Created attachment 7537 [details]
Missing and extra data

Comment 10 ocke.janssen 2003-07-11 06:50:29 UTC

Hi Kelvin,

thanks for the additional test cases. 
As you might haven't seen the target milestone for this issue is set
to OOo 2.0 which means that this one will be fixed after OOo 1.1RC.
CWS only means Child work space, in this work space our OA will test
all fixes included, so that the main trunk will not be trashed :-)

Best regards,

Ocke

Comment 11 ocke.janssen 2003-08-25 10:57:34 UTC

Send to QA

Comment 12 marc.neumann 2003-09-03 12:12:16 UTC

set to fixed

Comment 13 marc.neumann 2003-09-03 12:12:36 UTC

set to ficed

Comment 14 marc.neumann 2003-09-03 12:12:58 UTC

verified in OJ4

Comment 15 christoph.lukasiak 2003-10-07 11:26:08 UTC

works in oo1.1

Comment 16 kelvine 2003-12-29 02:22:12 UTC

Hi,

I wouldn't consider this fixed.

Please see attached screen dump.

The field separator in this example is a space as mentioned in the earlier 
comments.
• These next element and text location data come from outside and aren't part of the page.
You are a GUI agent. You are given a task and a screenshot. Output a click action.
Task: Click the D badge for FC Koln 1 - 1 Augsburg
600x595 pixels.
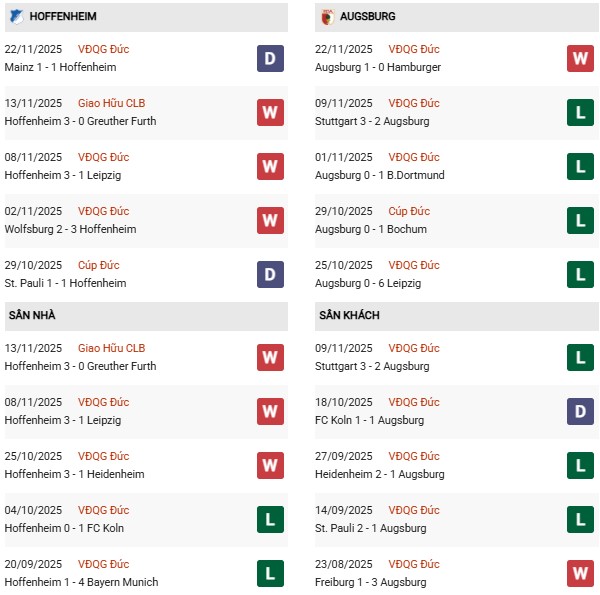tap(580, 411)
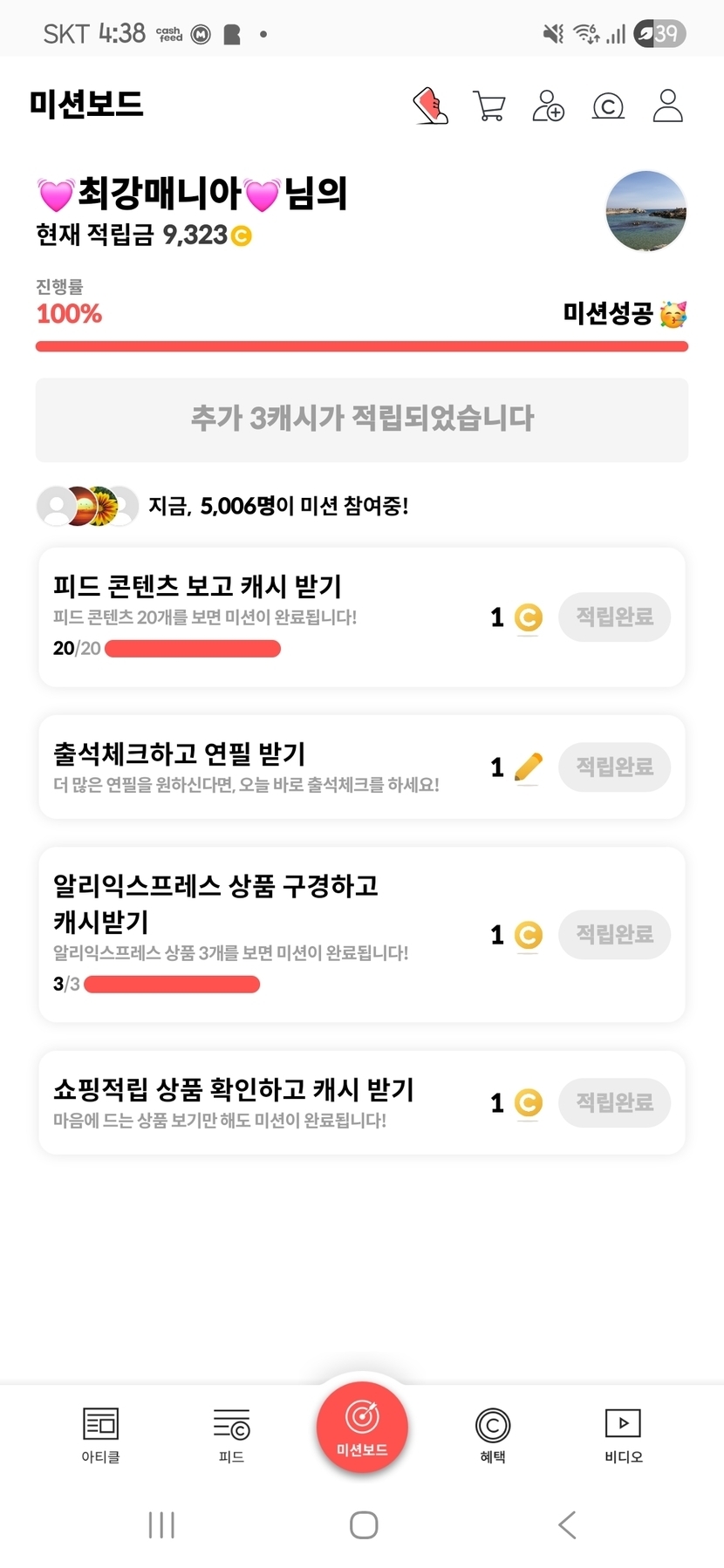The image size is (724, 1568).
Task: Tap the red sneaker icon in header
Action: point(430,106)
I simply downloaded the file I first submitted. Set up the 
datasource using space as the field separator.

Still looks like repeated fields to me. It also looks like an extra blank 
column as well so I think things have gotten worse.

This is not a major issue and it is tricky to work out all the combinations. A 
space is not usually used as a field separator in my experience. It would also 
be unusual for the heading record to contain extra spaces.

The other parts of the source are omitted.